Preprocessing
Used to preprocess the data.
- src.data.preprocessing.get_synonyms(phrase, sample_size)[source]
Create synonyms using wordnets sysnsets method
- Parameters
phrase (str) –
sample_size (int) –
- Returns
List containing sysnonyms for given phrase. Only returned if sample_size > set of sysnonyms for phrase synonym_set_sampled (list): List containing sampled sysnonyms for given phrase
- Return type
synonym_set (list)
- src.data.preprocessing.lemmatization(tokens: pandas.core.series.Series)[source]
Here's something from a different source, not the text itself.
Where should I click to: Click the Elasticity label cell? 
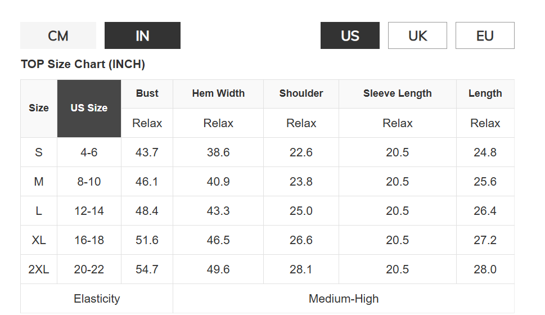pyautogui.click(x=97, y=299)
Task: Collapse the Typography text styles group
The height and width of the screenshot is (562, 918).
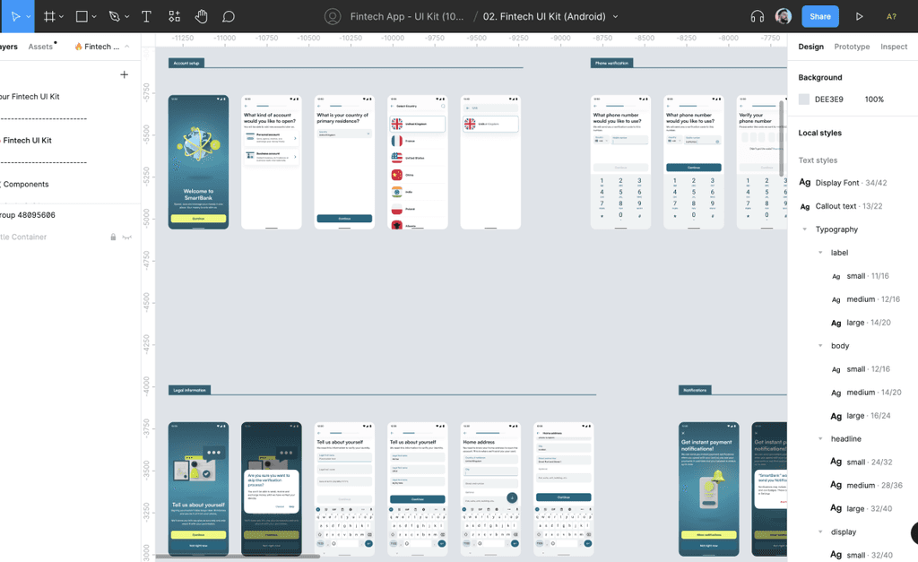Action: coord(804,229)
Lemmatize tokens using nltk WordNetLemmatizer method
- Parameters
tokens (pd.Series) – Series of tokens
- Returns
Series containing lemmatized tokens
- Return type
tokens (pd.Series)
- src.data.preprocessing.pca(features: pandas.core.frame.DataFrame, components: int = 5)[source]
- Parameters
features (pd.Series) –
components (int) –
- Return type
(pd.DataFrame)
- src.data.preprocessing.preprocess(data: pandas.core.series.Series, expansion: bool = False)[source]
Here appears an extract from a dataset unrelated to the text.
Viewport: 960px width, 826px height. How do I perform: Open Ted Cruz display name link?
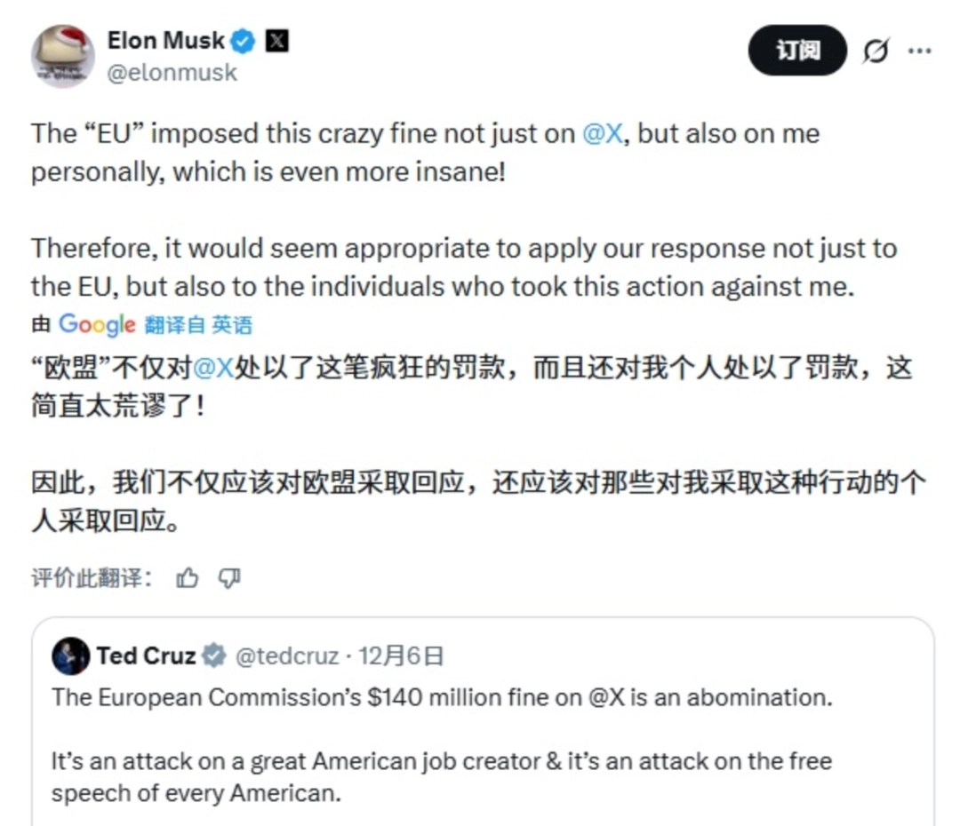[146, 656]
Preprocess Text using tokenization, removing punctuation and stopwords, text expansion, stemming
- Parameters
data (pd.Series) – Series of strings
expansion (bool) – Decide whether to use word expansion on data or not
- Returns
Series of np.arrays containing preprocessed text
- Return type
data (pd.Series)
- src.data.preprocessing.query_expansion(tokens: pandas.core.series.Series, sample_size=2)[source]
Expand series of tokens with synonyms
- Parameters
tokens (pd.Series) – Series of tokens
sample_size (int) –
- Return type
new_tokenlist (pd.Series)
- src.data.preprocessing.removal(tokens: pandas.core.series.Series)[source]
Remove punctuation, stopwords and NA values
- Parameters
tokens (pd.Series) – Series of tokens
- Returns
Series containing tokens with punctuation, stopwords and NA values removed
- Return type
tokens (pd.Series)
- src.data.preprocessing.split_and_scale(X_y_train, X_test, X_val=None, components_pca: int = 0)[source]
- Parameters
() (components_pca) –
() –
X_val – ():
() –
- Returns
y (): X_test (): test_pair ():
- Return type
X ()